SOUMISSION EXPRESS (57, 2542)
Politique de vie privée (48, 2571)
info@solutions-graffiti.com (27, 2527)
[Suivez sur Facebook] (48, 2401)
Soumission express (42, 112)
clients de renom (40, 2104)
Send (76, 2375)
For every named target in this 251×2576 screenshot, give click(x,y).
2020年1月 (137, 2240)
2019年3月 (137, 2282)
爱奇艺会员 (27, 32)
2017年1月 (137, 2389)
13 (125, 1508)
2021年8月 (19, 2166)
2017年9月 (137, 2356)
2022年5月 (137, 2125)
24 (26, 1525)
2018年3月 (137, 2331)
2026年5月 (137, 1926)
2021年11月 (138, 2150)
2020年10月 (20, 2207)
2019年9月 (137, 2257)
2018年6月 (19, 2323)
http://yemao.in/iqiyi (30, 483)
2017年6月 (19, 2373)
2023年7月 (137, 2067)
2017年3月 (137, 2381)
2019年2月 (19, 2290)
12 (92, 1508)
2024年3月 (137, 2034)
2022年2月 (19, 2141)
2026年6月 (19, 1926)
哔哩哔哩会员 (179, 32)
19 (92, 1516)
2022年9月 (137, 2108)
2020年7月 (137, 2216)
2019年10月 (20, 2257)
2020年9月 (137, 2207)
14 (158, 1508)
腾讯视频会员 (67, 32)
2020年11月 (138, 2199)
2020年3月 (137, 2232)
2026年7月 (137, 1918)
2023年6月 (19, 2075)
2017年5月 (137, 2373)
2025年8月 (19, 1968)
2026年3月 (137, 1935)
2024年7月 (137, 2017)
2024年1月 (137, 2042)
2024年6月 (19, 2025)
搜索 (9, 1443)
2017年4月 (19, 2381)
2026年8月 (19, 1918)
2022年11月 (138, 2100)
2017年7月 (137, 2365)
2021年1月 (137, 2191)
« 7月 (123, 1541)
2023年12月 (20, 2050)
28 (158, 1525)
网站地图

● Exercise
From the entries above, extract only the lines running from the one containing "2019年3月 (137, 2282)" through the one containing "2020年11月 (138, 2199)", inclusive.

● Expected answer
2019年3月 (137, 2282)
爱奇艺会员 (27, 32)
2017年1月 (137, 2389)
13 (125, 1508)
2021年8月 (19, 2166)
2017年9月 (137, 2356)
2022年5月 (137, 2125)
24 (26, 1525)
2018年3月 (137, 2331)
2026年5月 (137, 1926)
2021年11月 (138, 2150)
2020年10月 (20, 2207)
2019年9月 (137, 2257)
2018年6月 (19, 2323)
http://yemao.in/iqiyi (30, 483)
2017年6月 (19, 2373)
2023年7月 (137, 2067)
2017年3月 (137, 2381)
2019年2月 (19, 2290)
12 (92, 1508)
2024年3月 (137, 2034)
2022年2月 (19, 2141)
2026年6月 (19, 1926)
哔哩哔哩会员 (179, 32)
19 (92, 1516)
2022年9月 (137, 2108)
2020年7月 (137, 2216)
2019年10月 (20, 2257)
2020年9月 (137, 2207)
14 (158, 1508)
腾讯视频会员 (67, 32)
2020年11月 (138, 2199)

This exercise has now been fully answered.